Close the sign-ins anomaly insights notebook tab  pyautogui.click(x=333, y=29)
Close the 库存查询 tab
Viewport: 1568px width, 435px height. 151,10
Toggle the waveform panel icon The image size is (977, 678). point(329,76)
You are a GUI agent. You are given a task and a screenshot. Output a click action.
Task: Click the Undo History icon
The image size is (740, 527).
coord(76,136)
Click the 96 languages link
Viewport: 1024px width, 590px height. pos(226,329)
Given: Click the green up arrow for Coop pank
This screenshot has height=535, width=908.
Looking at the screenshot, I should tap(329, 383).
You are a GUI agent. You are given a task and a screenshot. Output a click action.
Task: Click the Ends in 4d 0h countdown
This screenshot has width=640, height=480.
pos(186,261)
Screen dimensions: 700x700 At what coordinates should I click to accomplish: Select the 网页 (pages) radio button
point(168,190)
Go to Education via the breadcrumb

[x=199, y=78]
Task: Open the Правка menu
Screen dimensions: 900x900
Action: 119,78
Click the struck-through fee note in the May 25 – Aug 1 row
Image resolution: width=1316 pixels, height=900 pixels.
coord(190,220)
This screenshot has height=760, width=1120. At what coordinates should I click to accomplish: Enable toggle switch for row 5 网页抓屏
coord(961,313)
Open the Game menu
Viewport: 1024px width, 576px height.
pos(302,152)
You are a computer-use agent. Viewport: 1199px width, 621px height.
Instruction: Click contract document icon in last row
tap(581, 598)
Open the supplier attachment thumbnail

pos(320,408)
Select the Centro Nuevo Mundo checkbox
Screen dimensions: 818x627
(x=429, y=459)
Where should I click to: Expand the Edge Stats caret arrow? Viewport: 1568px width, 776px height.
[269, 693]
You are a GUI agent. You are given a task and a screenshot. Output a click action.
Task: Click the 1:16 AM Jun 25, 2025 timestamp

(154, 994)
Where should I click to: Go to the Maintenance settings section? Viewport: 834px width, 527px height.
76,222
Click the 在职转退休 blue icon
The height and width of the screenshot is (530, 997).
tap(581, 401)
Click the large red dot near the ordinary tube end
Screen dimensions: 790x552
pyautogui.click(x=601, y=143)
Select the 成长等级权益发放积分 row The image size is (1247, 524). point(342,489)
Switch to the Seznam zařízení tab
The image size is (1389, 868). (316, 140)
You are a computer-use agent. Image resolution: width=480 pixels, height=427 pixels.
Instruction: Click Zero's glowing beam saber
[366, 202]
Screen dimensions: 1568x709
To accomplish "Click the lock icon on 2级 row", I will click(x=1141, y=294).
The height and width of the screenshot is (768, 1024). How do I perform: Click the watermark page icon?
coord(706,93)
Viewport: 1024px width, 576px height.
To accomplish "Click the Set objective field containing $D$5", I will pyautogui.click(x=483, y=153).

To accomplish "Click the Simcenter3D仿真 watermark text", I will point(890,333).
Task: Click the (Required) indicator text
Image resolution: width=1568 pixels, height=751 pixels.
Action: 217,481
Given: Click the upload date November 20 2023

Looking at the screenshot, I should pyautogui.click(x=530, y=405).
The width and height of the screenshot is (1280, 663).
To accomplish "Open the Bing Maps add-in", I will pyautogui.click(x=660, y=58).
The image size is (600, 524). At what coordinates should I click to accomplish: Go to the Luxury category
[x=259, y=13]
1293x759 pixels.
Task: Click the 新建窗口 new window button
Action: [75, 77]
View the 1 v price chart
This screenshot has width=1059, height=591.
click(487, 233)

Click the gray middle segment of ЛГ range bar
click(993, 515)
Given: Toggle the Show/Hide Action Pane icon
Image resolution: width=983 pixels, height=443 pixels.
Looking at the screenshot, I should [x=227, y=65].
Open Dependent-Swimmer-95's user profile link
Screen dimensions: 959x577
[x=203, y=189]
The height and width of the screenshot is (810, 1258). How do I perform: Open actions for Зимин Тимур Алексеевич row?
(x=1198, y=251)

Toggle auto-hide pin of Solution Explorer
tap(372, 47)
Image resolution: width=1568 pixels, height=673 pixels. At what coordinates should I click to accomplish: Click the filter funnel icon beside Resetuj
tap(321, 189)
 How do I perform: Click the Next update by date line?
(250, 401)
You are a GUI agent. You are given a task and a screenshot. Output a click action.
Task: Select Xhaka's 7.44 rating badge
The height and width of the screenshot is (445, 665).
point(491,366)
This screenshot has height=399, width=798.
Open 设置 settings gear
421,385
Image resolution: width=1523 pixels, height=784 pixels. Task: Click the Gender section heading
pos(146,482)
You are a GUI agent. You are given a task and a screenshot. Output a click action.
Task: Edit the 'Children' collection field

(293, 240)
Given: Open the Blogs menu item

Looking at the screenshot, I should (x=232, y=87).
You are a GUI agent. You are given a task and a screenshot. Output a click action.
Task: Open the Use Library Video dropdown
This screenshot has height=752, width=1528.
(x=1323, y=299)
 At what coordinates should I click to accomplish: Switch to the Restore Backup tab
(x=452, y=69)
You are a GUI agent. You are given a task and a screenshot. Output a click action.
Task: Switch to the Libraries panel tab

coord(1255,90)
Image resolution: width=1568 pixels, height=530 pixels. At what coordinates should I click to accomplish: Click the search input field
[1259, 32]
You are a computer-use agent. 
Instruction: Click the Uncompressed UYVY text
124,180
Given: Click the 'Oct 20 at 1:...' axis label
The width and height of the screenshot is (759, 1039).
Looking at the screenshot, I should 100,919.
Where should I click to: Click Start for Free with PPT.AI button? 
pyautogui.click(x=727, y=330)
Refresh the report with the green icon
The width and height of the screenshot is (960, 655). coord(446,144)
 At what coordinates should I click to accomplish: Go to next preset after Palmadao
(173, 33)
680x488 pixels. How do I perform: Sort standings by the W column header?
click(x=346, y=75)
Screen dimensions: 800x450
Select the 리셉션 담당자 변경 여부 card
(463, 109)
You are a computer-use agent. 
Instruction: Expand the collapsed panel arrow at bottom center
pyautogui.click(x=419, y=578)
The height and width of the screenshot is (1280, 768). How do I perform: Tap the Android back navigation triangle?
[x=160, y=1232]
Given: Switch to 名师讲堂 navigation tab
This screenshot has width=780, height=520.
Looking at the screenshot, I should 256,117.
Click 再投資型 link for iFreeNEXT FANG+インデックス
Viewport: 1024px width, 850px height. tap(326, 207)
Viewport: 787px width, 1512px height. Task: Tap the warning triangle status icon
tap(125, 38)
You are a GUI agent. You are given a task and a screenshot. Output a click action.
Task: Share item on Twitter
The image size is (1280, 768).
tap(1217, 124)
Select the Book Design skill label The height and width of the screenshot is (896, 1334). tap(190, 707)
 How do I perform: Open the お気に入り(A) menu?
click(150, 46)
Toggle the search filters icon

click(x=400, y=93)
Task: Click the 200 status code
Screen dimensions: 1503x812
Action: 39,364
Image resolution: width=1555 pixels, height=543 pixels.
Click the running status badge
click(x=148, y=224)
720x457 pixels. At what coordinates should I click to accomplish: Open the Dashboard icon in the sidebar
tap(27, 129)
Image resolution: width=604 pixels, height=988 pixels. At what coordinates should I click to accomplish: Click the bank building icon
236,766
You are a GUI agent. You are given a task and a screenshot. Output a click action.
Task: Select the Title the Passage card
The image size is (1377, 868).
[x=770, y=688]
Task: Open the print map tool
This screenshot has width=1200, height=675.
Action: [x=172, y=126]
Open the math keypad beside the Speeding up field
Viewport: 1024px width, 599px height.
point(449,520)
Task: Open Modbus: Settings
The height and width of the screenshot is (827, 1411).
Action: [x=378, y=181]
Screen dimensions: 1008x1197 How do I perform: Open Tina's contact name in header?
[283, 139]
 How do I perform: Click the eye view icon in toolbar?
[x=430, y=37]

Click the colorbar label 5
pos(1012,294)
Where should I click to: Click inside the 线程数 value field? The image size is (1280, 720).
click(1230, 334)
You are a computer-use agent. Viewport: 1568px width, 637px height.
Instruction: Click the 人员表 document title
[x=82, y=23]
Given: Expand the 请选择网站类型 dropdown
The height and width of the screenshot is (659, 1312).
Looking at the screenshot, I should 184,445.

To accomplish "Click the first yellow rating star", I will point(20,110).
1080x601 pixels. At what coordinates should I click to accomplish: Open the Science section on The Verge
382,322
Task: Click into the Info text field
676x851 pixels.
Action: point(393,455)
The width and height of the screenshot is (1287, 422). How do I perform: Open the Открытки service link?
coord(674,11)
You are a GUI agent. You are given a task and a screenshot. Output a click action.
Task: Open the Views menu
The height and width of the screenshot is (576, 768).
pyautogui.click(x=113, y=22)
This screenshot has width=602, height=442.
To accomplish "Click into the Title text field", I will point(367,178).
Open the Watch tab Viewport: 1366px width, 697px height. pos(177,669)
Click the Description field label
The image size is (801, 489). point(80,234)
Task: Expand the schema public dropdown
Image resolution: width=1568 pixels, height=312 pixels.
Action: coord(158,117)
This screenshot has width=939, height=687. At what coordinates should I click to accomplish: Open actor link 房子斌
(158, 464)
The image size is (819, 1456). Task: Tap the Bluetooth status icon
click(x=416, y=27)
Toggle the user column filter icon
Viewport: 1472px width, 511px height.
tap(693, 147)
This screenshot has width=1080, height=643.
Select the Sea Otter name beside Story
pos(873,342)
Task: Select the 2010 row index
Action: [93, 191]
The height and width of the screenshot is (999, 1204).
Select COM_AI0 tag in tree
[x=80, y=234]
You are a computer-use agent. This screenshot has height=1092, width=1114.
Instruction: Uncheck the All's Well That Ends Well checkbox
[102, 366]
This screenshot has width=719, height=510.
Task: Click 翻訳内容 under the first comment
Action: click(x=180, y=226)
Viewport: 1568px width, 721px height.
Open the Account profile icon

____________________

Tell how many lines in the material hold the word "rating". Reply with the number only.

2